◆ REQUIREMENTS
Please put every line of the entries below into a numbered list, leaving out blank lines.

◆ Saved data entries
* * * * * * * * *
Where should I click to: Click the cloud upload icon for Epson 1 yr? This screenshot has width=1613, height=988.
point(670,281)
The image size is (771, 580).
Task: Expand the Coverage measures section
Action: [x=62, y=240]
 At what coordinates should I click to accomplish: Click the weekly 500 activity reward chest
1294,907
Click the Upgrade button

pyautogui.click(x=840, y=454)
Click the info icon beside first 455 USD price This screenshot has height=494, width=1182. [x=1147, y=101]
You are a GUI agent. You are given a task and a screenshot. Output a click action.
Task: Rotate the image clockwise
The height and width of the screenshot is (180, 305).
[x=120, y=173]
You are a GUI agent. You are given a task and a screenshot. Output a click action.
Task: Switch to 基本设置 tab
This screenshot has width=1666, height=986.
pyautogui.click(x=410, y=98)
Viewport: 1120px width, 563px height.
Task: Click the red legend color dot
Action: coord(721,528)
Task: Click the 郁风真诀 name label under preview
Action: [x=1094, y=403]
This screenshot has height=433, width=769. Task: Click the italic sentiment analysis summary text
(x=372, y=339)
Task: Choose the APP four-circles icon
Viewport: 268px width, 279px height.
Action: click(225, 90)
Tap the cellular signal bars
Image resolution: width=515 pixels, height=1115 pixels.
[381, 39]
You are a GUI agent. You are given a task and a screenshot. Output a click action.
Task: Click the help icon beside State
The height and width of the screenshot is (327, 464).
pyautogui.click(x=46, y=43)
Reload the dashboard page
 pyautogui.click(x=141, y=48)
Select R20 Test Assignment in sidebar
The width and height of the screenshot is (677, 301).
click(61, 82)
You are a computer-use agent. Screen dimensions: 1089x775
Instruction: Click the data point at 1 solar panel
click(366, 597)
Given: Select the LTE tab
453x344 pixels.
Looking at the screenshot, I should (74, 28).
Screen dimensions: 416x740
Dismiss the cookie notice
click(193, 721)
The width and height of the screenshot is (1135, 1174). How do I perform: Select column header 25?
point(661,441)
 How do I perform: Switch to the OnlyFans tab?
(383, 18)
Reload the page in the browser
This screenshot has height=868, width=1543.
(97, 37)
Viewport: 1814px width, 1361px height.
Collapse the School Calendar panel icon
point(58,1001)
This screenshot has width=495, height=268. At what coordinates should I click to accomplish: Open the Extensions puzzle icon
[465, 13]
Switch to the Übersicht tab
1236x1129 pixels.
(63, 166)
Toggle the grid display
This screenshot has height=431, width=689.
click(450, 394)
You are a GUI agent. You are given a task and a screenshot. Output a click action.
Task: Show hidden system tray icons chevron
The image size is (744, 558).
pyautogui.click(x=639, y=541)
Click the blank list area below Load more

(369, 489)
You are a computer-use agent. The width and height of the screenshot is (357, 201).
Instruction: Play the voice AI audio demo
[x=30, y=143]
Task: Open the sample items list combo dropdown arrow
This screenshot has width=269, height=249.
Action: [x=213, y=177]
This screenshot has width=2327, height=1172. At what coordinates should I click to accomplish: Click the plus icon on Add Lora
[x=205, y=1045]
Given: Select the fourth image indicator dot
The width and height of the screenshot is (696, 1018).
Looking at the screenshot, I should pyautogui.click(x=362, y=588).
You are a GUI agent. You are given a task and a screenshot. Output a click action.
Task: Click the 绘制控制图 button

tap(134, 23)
* * * * * * * * *
◆ WRITTEN RESPONSE
1. Where should I click to: Click the cloud upload icon for Epson 1 yr? This screenshot has width=1613, height=988.
2. point(670,281)
3. The image size is (771, 580).
4. Task: Expand the Coverage measures section
5. Action: [x=62, y=240]
6.  At what coordinates should I click to accomplish: Click the weekly 500 activity reward chest
7. 1294,907
8. Click the Upgrade button
9. pyautogui.click(x=840, y=454)
10. Click the info icon beside first 455 USD price This screenshot has height=494, width=1182. [x=1147, y=101]
11. You are a GUI agent. You are given a task and a screenshot. Output a click action.
12. Task: Rotate the image clockwise
13. The height and width of the screenshot is (180, 305).
14. [x=120, y=173]
15. You are a GUI agent. You are given a task and a screenshot. Output a click action.
16. Task: Switch to 基本设置 tab
17. This screenshot has width=1666, height=986.
18. pyautogui.click(x=410, y=98)
19. Viewport: 1120px width, 563px height.
20. Task: Click the red legend color dot
21. Action: coord(721,528)
22. Task: Click the 郁风真诀 name label under preview
23. Action: [x=1094, y=403]
24. This screenshot has height=433, width=769. Task: Click the italic sentiment analysis summary text
25. (x=372, y=339)
26. Task: Choose the APP four-circles icon
27. Viewport: 268px width, 279px height.
28. Action: click(225, 90)
29. Tap the cellular signal bars
30. Image resolution: width=515 pixels, height=1115 pixels.
31. [381, 39]
32. You are a GUI agent. You are given a task and a screenshot. Output a click action.
33. Task: Click the help icon beside State
34. The height and width of the screenshot is (327, 464).
35. pyautogui.click(x=46, y=43)
36. Reload the dashboard page
37.  pyautogui.click(x=141, y=48)
38. Select R20 Test Assignment in sidebar
39. The width and height of the screenshot is (677, 301).
40. click(61, 82)
41. You are a computer-use agent. Screen dimensions: 1089x775
42. Instruction: Click the data point at 1 solar panel
43. click(366, 597)
44. Given: Select the LTE tab
45. 453x344 pixels.
46. Looking at the screenshot, I should (74, 28).
47. Screen dimensions: 416x740
48. Dismiss the cookie notice
49. click(193, 721)
50. The width and height of the screenshot is (1135, 1174). How do I perform: Select column header 25?
51. point(661,441)
52.  How do I perform: Switch to the OnlyFans tab?
53. (383, 18)
54. Reload the page in the browser
55. This screenshot has height=868, width=1543.
56. (97, 37)
57. Viewport: 1814px width, 1361px height.
58. Collapse the School Calendar panel icon
59. point(58,1001)
60. This screenshot has width=495, height=268. At what coordinates should I click to accomplish: Open the Extensions puzzle icon
61. [465, 13]
62. Switch to the Übersicht tab
63. 1236x1129 pixels.
64. (63, 166)
65. Toggle the grid display
66. This screenshot has height=431, width=689.
67. click(450, 394)
68. You are a GUI agent. You are given a task and a screenshot. Output a click action.
69. Task: Show hidden system tray icons chevron
70. The image size is (744, 558).
71. pyautogui.click(x=639, y=541)
72. Click the blank list area below Load more
73. (369, 489)
74. You are a computer-use agent. The width and height of the screenshot is (357, 201).
75. Instruction: Play the voice AI audio demo
76. [x=30, y=143]
77. Task: Open the sample items list combo dropdown arrow
78. This screenshot has width=269, height=249.
79. Action: [x=213, y=177]
80. This screenshot has width=2327, height=1172. At what coordinates should I click to accomplish: Click the plus icon on Add Lora
81. [x=205, y=1045]
82. Given: Select the fourth image indicator dot
83. The width and height of the screenshot is (696, 1018).
84. Looking at the screenshot, I should pyautogui.click(x=362, y=588).
85. You are a GUI agent. You are given a task and a screenshot. Output a click action.
86. Task: Click the 绘制控制图 button
87. tap(134, 23)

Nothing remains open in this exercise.